## AIM OF THE EXERCISE
Using the data beneath this instruction, retype only the lines from the one that contains "[LinkedIn] (72, 136)" down to the one that contains "Product Demo (25, 1382)", both included, exactly as they appear.

## EXCERPTED DATA
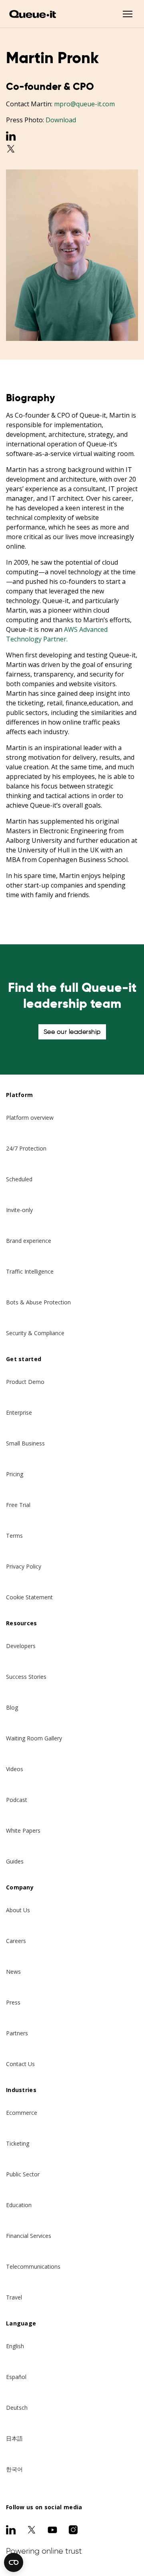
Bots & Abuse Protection (38, 1302)
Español (16, 2377)
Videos (14, 1769)
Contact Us (20, 2064)
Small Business (25, 1443)
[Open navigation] (127, 14)
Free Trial (18, 1505)
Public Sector (23, 2174)
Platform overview (30, 1117)
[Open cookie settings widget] (13, 2562)
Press (13, 2002)
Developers (21, 1646)
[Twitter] (72, 148)
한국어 (14, 2469)
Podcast (16, 1800)
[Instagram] (73, 2529)
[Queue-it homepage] (33, 14)
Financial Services (28, 2236)
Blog (12, 1707)
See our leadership (72, 1031)
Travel (14, 2297)
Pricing (14, 1474)
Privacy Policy (23, 1566)
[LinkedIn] (72, 136)
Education (19, 2205)
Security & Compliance (35, 1333)
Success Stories (26, 1676)
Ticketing (17, 2143)
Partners (17, 2033)
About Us (18, 1910)
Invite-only (19, 1210)
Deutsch (17, 2407)
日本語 (14, 2438)
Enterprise (19, 1412)
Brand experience (28, 1240)
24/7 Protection (26, 1148)
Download (61, 119)
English (15, 2346)
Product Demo (25, 1382)
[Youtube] (52, 2529)
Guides (15, 1861)
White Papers (23, 1830)
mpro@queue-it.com (84, 104)
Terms (14, 1535)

## ANSWER SECTION
[LinkedIn] (72, 136)
Education (19, 2205)
Security & Compliance (35, 1333)
Success Stories (26, 1676)
Ticketing (17, 2143)
Partners (17, 2033)
About Us (18, 1910)
Invite-only (19, 1210)
Deutsch (17, 2407)
日本語 (14, 2438)
Enterprise (19, 1412)
Brand experience (28, 1240)
24/7 Protection (26, 1148)
Download (61, 119)
English (15, 2346)
Product Demo (25, 1382)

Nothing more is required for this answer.